Problem to work on: Please decide whether each statement below agrees with the contract excerpt that follows, giving yes or no and quoting the words of the excerpt that settle it. 1. Developments that affect the oil and gas industry generally, without a disproportionate effect on the Company and its Subsidiaries, do not count toward a Material Adverse Change. 2. Clause (iii) counts dividends that a Subsidiary pays to the Company among the dividends that must not have occurred. 3. The Company is stated to be in compliance with the terms of each Operative Document.
Begin Quoted text
Section 3.07 Enforceability of Operative Documents. The Company is in compliance with the terms of each Operative Document and each representation and warranty contained in the Operative Documents is true and correct.
Section 3.08 No Material Adverse Change. Except as otherwise disclosed in the Private Placement Memorandum, subsequent to the respective dates as of which information is given in the Private Placement Memorandum: (i) there has been no material adverse change, effect, event or development that could reasonably be expected to result in a material adverse change, in the condition, financial or otherwise, or in the earnings, business, properties or results of operations (other than as a result of developments affecting the oil and gas industry generally that do not have a disproportionate effect on the Company and its Subsidiaries), whether or not arising from transactions in the ordinary course of business, of the Company and its Subsidiaries, taken as a whole (a “Material Adverse Change”); (ii) the Company and its Subsidiaries, considered as one entity, have not incurred any material liability or obligation, indirect, direct or contingent, nor entered into any material transaction or agreement; and (iii) there has been no cash dividend or distribution of any kind declared, paid or made by the Company or, except for dividends paid to the Company or any wholly-owned Subsidiary of the Company, any of its Subsidiaries on any class of capital stock or other security or repurchase or redemption by the Company or any of its Subsidiaries of any class of capital stock or other security.
End Quoted text
Begin Items
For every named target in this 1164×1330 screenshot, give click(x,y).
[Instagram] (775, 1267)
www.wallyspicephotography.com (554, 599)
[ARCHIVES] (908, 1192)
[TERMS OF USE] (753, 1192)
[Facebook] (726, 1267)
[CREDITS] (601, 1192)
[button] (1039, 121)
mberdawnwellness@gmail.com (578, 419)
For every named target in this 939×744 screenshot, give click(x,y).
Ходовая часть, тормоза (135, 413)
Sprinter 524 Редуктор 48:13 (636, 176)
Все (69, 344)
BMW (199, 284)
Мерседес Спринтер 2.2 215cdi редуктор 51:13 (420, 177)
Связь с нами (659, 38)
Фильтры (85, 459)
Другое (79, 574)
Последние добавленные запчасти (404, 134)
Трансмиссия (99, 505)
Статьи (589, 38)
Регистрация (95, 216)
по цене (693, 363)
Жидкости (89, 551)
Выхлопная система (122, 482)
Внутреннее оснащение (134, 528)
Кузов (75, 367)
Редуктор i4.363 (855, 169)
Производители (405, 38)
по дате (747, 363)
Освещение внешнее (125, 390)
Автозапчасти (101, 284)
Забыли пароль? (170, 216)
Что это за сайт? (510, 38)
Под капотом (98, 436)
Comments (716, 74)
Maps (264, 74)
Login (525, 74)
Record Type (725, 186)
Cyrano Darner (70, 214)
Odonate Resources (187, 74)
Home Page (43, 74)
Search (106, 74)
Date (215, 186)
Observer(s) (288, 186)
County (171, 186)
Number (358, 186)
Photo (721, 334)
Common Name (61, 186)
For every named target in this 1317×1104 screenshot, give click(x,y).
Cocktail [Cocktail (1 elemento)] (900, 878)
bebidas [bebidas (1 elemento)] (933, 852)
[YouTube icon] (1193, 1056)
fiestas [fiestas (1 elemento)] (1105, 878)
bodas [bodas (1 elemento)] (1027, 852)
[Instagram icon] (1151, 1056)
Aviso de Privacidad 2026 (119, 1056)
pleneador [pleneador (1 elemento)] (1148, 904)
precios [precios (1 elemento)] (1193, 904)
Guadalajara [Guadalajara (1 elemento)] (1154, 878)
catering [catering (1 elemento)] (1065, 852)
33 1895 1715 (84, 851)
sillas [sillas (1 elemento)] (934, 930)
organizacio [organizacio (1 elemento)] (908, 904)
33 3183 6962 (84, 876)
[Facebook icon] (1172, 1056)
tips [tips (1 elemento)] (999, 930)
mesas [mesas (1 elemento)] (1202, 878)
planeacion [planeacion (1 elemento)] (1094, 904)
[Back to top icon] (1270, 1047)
End Items
Finished task:
1. Yes: "other than as a result of developments affecting the oil and gas industry generally that do not have a disproportionate effect on the Company and its Subsidiaries"
2. No: "except for dividends paid to the Company or any wholly-owned Subsidiary of the Company"
3. Yes: "The Company is in compliance with the terms of each Operative Document"